The spread of the H1N1 virus appears to be slowing, Inside Higher Ed reported on Monday. According to a weekly report by the American College Health Association, there were a total of 3,933 new cases of influenza-like illnesses between Nov. 14 and Nov. 20 among a population of approximately three million students at colleges and universities tracked by the ACHA. The ACHA report estimated that 90 percent of the 243 institutions reported new cases of influenza-like illness, down from 95 percent the week before. The ACHA also reported that the nationwide infection rate dropped 37 percent from the preceding week, down to 13.4 cases per 10,000 students. ACHA President James Turner told Inside Higher Ed that his organization has observed nearly 85,000 cases of influenza-like illness since late August.

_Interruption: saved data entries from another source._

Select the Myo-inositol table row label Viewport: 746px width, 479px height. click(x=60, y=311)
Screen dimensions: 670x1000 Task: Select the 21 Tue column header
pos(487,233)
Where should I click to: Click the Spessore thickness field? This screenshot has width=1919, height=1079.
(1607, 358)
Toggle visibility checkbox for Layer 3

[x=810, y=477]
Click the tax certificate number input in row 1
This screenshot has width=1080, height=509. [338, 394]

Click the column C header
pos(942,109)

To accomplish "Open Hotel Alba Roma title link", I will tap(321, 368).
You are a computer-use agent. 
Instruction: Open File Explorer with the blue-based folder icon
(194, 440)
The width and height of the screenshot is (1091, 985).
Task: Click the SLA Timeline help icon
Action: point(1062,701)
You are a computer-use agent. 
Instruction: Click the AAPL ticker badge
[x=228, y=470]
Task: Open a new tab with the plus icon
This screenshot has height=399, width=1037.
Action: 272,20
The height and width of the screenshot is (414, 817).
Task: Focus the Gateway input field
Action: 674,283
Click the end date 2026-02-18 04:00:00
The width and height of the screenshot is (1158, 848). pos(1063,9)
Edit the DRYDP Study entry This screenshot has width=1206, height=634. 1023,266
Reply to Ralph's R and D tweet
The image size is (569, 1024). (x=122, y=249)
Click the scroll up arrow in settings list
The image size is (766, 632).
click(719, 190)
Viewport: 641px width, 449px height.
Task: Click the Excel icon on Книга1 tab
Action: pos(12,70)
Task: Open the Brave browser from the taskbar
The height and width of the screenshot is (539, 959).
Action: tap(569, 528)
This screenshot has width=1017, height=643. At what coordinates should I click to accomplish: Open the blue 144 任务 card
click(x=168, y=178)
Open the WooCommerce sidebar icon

Salaries rose for academic librarians belonging to the U.S. Association of Research Librarians in the 2008-2009 fiscal year, but the increase did not keep pace with inflation, according to the ARL's Annual Salary Survey. The median salary of academic librarians in the United States in 2008-2009 was $63,673, representing a 3.8 percent increase over the previous year, according to the survey. During the same period, the U.S. Consumer Price Index rose 5.6 percent. Canadian ARL academic librarian salaries also did not keep pace with inflation. The salaries increased by 3.3 percent, and the Canadian CPI increased by 3.4 percent, according to the report. ARL non-academic librarians saw their median salary rise 6 percent, exceeding inflation.
Harvard University financial advisers urged then-university President Lawrence Summers to avoid the risky investment choices that led to the institution's financial difficulties, The Boston Globe reported on Sunday. Despite repeated warnings from financial staff including the manager of the university's endowment, Jack Meyer, and his successor, Mohamed El-Erian Summers aggressively pursued a near-total investment of Harvard's cash assets into the endowment, according to The Globe. Summers sought to invest all of the university's cash resources in the endowment pool, but several other university officials persuaded him to invest only 80 percent. The policies were both highly lucrative as Harvard's cash resources exceeded $6 billion by 2007 and risky. Amid the larger market plunge in September 2008, Harvard lost 27 percent of its $37 billion endowment, as well as 27 percent of its $6 billion in operating cash, The Globe reported.